AI allows drones to fly at high speeds in unknown environments

Researchers at the University of Zürich developed a new AI technique that allows drones to fly autonomously at high speeds through complicated and unknown environments. The drones were able to accomplish their high-speed flights using only onboard sensing and computation. Researchers believe their approach could allow drones to be more useful during an emergency or on construction sites.

The act of navigating an unknown and complicated environment for drones typically requires a map to be given to them beforehand. In these environments, human pilots are typically required for drones to realize their full potential. A new study showed researchers could train an autonomous quadrotor to fly through a complex environment like forests, buildings, rooms, and trains without having seen them before.

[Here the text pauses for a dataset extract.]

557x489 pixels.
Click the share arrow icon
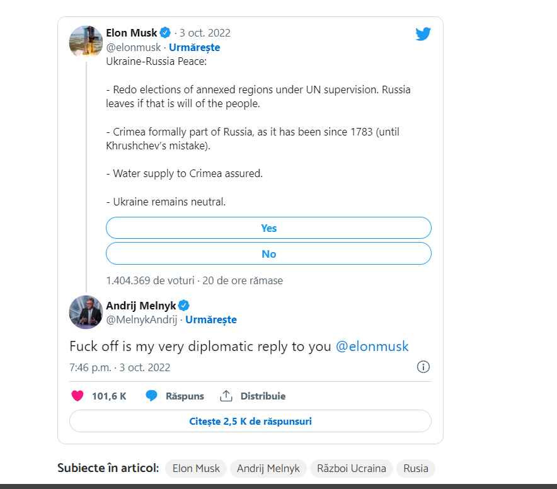pyautogui.click(x=226, y=396)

The algorithms allowed the drone to operate safely at speeds of up to 40 km/h without crashing into obstacles, trees, or walls. The entire process required no off-drone processing and relied entirely on the quadrotor's onboard cameras and computation. Researchers used a neural network that learned to fly by watching what the team calls a simulated expert. The simulated expert, in this case, was an algorithm flying a computer-generated drone through simulated environments packed with complex obstacles.

The algorithm was given complete information on the state of the quadrotor and readings from its sensors at all times. It was able to rely on enough time and computational power to find the best trajectory for the given environment. Researchers say their simulated expert provided a considerable advantage over existing AI systems.

Existing systems have to use the sensor data to create a map of the environment before planning their trajectory utilizing the map. That two-step process is time-consuming and makes it impossible for flight at high speed. Researchers note their breakthrough isn't limited to drones and can be used for autonomous cars and as a new way of training AI systems for operating in environments where collecting data is difficult, such as for exploration on other planets.